An anonymous collective explodes the deception out into the open
Lawyer at the Paris bar, Doctor of law, Deputy Mayor of Courbevoie (France), Arash Derambarsh seemed to be an example of French-style meritocracy. He had risen through the ranks and, despite some setbacks, had earned a doctorate in law thanks to a doctoral thesis entitled: “Police files, a legal and societal framework in a controversial environment”. Defended in 2015, this thesis had not been made public and was under “embargo” for … 32 years. This means that the thesis was not available for an abnormally long period (usually one can ask for an embargo for 5 years). This thesis will turn out to be, in fact, a mass of copy and paste. Denounced by a collective gathered under the pseudonym “Thesis and synthesis” that mysteriously appeared in February 2020 on Twitter, suspicions of plagiarism then burst into the open. This anonymous account dissected the “work” of Arash Derambarsh and concluded that the rate of plagiarism was 92% (excluding the library).
The synthesis document that has been made public is overwhelming, especially for the ex-doctor, since in the middle of the copy-pasted reports of the national assembly, the European Commission, we also find pumped passages from Que Sais-Je n°3856 (cover opposite) as well as from Wikipedia. It is distressing for the one who had thought to escape control by obtaining a 32-year embargo on his thesis. Never before seen. It is also embarrassing for the University Sorbonne Paris I which had failed by validating the work even though it had anti-plagiarism software since 2012.
The fake doctoral dissertation was the real story behind the deception
In this case, the impostor was unmasked through a work (his thesis) that he had produced to obtain the highest academic title: that of Doctor.
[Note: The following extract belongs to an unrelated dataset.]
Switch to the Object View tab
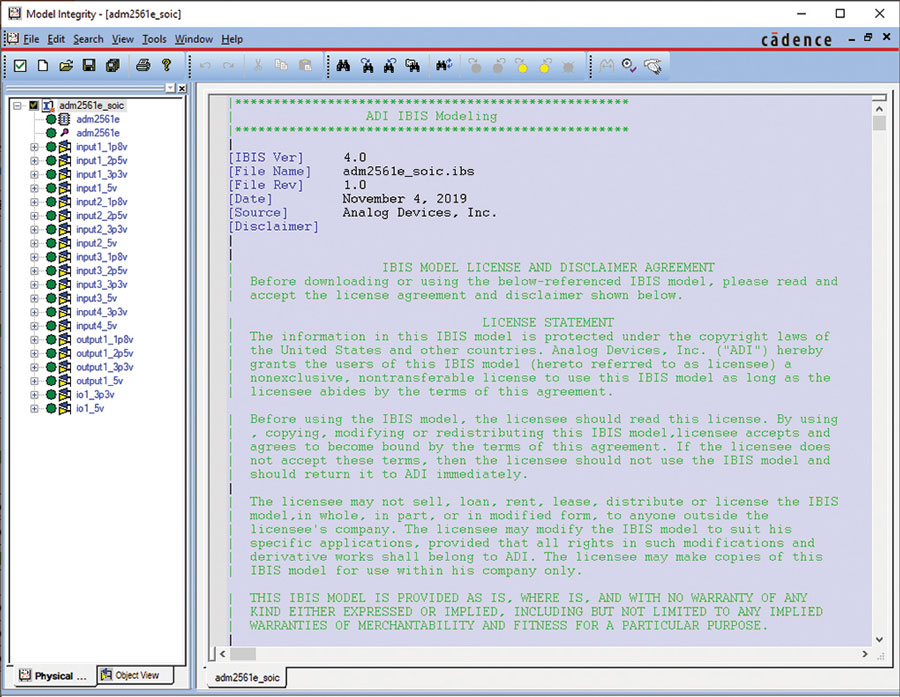Image resolution: width=900 pixels, height=697 pixels. coord(136,675)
However, there are numerous safeguards to avoid such a situation:
- an independent and specialised thesis jury on the one hand
- publication in peer-reviewed journals on the other (for theses with articles)
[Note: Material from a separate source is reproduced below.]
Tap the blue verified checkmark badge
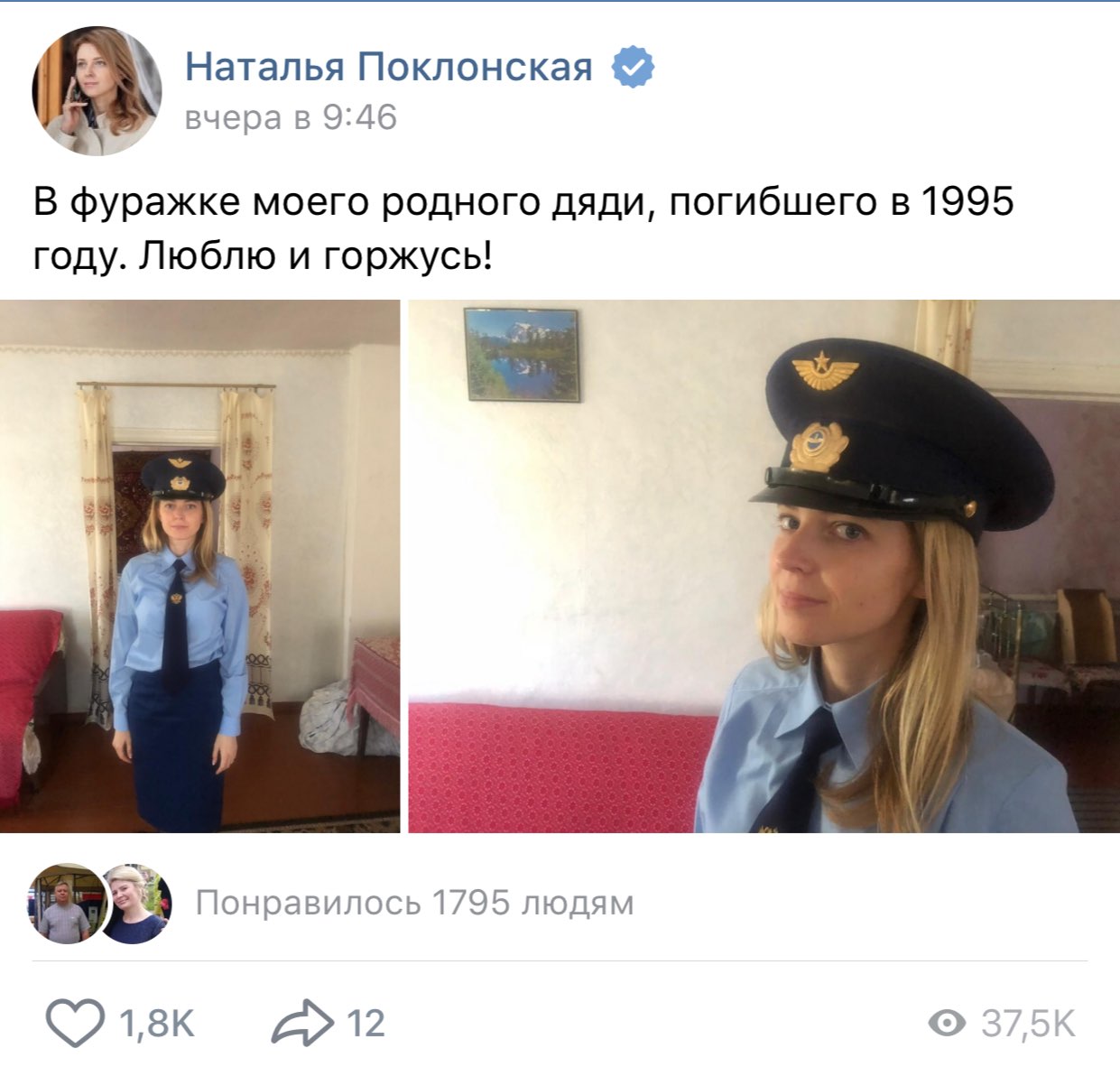This screenshot has width=1120, height=1067. 634,68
The use of anti-plagiarism software should, therefore, only be a formality if the first two filters work correctly. The revelation of plagiarism after the event (5 years after the presentation) thus brings the jury into disrepute, and its independence and specialisation are questioned on this occasion.
But for one revealed imposture, how many others have gone unnoticed.
Imposture, a scourge that goes beyond the university framework
The business world is also full of impostors who use their experience, their achievements, their diplomas. Checking their fantasies requires the implementation of control devices. These systems can be objective and factual, or completely biased (a selection committee, for example). Without stiff and inflexible safeguards, companies run the risk of welcoming impostors into their midst, who will only reveal themselves as such after sowing the seeds of chaos.
In his book on the Trump administration, John Bolton describes how North Korea was able to put itself in Donald Trump’s good books thanks to its love letters. Of one of these letters, Bolton writes:
“it was as if the letter had been written by Pavlovians who knew exactly how to touch the nerves enhancing Trump’s self-esteem”
The impostors have, like the anecdote reported by Bolton, the quality of handling the verb well, of creating illusions thanks to rare and chosen words. Seasoned sycophants, they know how to strike a chord with those who, under their charms, forget the traditional safeguards. Adept at buzzwords (“circular economy” or “sustainable development” for Arash Derambarsh, “data” or “agility” for other corporate impostors), they construct meaningless sentences that are smoke screens in the face of their incompetence. When the smoke clears, the imposture appears. But it is too late.
Remedies to imposture: checks and tests at all levels
The case of Arash Derambarsh tells us that in his quest for recognition at all costs, an individual was caught cheating. Crude cheating was discovered because a document had been produced that was a forgery. The thesis was, therefore, the revealing element of the deception. No document, no sanctions.
I, therefore, argue that any selection or promotion process should leave a paper trail that can be verified. The threat of a subsequent sanction will make some people think about those who are currently doing too well, including those who would be quick to give a blank cheque to a potential impostor. Mechanisms already exist to verify diplomas (CV trust, for example) but what about professional achievements? Most of the time, the declarative prevails, and the future employer will be satisfied at best to take some references (forewarned). I’ll let you judge the bogus “recommendations” that LinkedIn is full of to give you an idea of the phenomenon.
The solution? A written recommendation, which is binding for whoever writes it. Dare I dare to produce an overrated endorsement if I know it could backfire? The impostor needs “accomplices” for the deception to take shape. To deprive him of accomplices is to deprive him of the ability to harm.